医療訴訟における鑑定
2014.02.06
医療過誤訴訟では、医療ミスがあったといえるかどうか(過失)、また、そのミスがあったために悪しき結果が生じてしまったのかどうか(因果関係)を患者側が証明する必要があります。そこで、医学的知識を裁判官に理解してもらうために、患者側弁護士はさまざまな証拠を裁判所に提出します。一般的な医学的知識は医学論文等の書証で証明しますが、内容によっては、前医・後医の証言や協力医の意見書が必要になることもあります。
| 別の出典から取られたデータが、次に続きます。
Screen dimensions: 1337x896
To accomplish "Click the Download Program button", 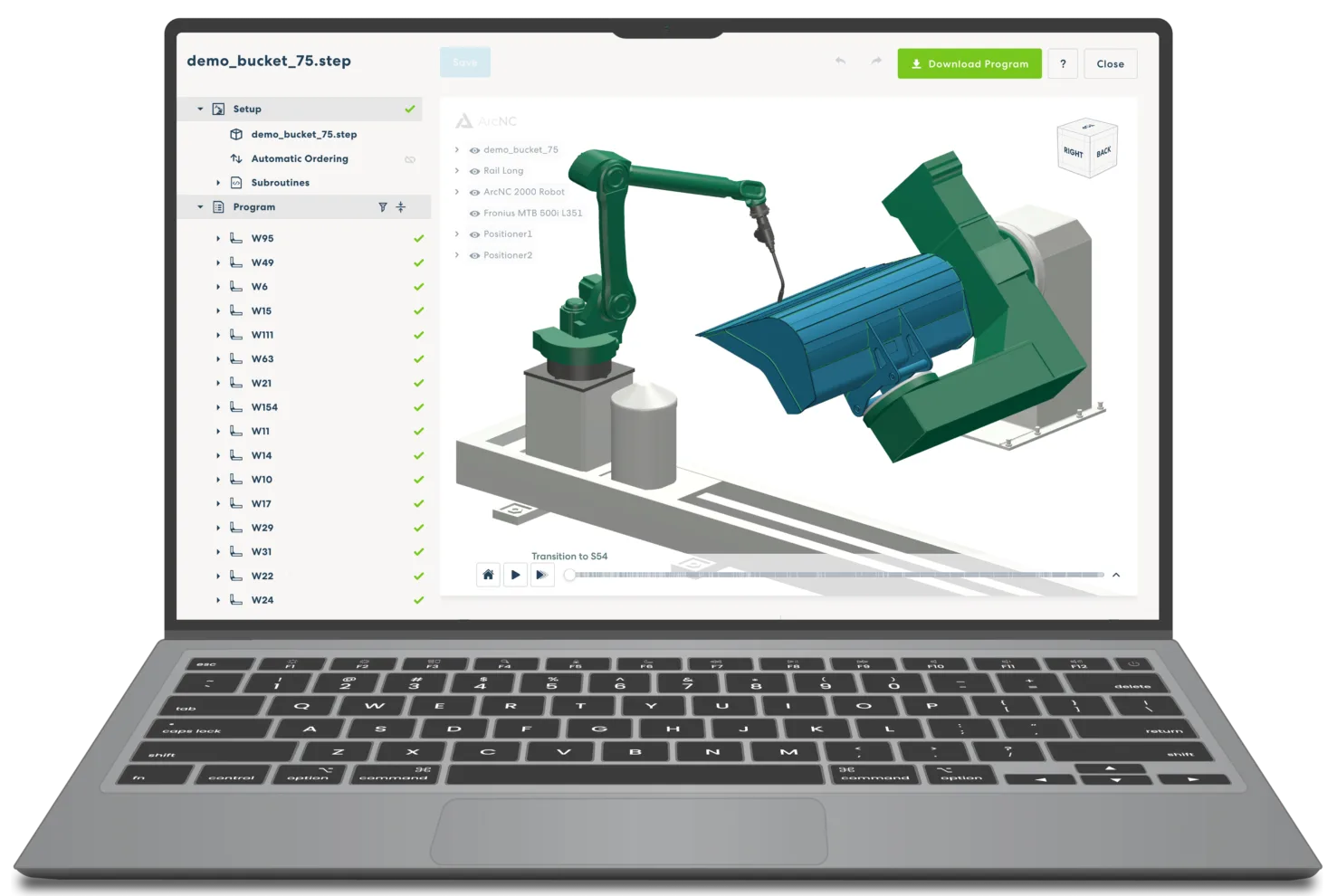I will coord(969,63).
さらには、問題となっている専門分野について特別の学識経験を有する医師による「鑑定」が必要となる場合もあります。
民事裁判における鑑定とは、裁判官の判断能力を補助するために、特別な学識経験を有する者にその専門知識や経験則、事実判断を報告させる手続をいいます(民事訴訟法212条以下)。
鑑定は、当事者からの申し出を受けて、裁判所が必要と判断した場合に実施されます(民事訴訟法181条1項)。
鑑定の方法には、
①単独書面鑑定(一人の医師が鑑定書を作成して行うもの)
②複数書面鑑定(複数の医師が鑑定書を作成して行うもの)
③カンファレンス鑑定(複数の医師が裁判所等に集まり、まず口頭でそれぞれの意見を述べてもらい、その後医師同士で適宜議論してもらったうえで、裁判所や当事者からの質問に答えてもらうもの)
など様々なものがありますが、新潟地裁ではほとんど①単独書面鑑定の方法によって行われています。
鑑定の費用は、内容により様々ですが50万円から100万円になることが多いようです。
この費用は鑑定を申し出た当事者が負担する必要がありますが、原告・被告双方から申し出がなされることもあり、この場合には費用は折半となります。
鑑定人は裁判所によって選任されます。
もっとも、適切な鑑定結果を得るためには、当該事案を鑑定するのに相応しい専門的知識と事実を公平に分析できる倫理感を兼ね備えた方に鑑定人となっていただくことが必要不可欠です。
そのため、患者側弁護士は、裁判所から示された鑑定人候補者の方々の著書や医学論文を調査し、場合によっては過去に作成された鑑定書の内容まで精査して、事案に相応する鑑定人を選任するように裁判所に意見を述べていくことになります。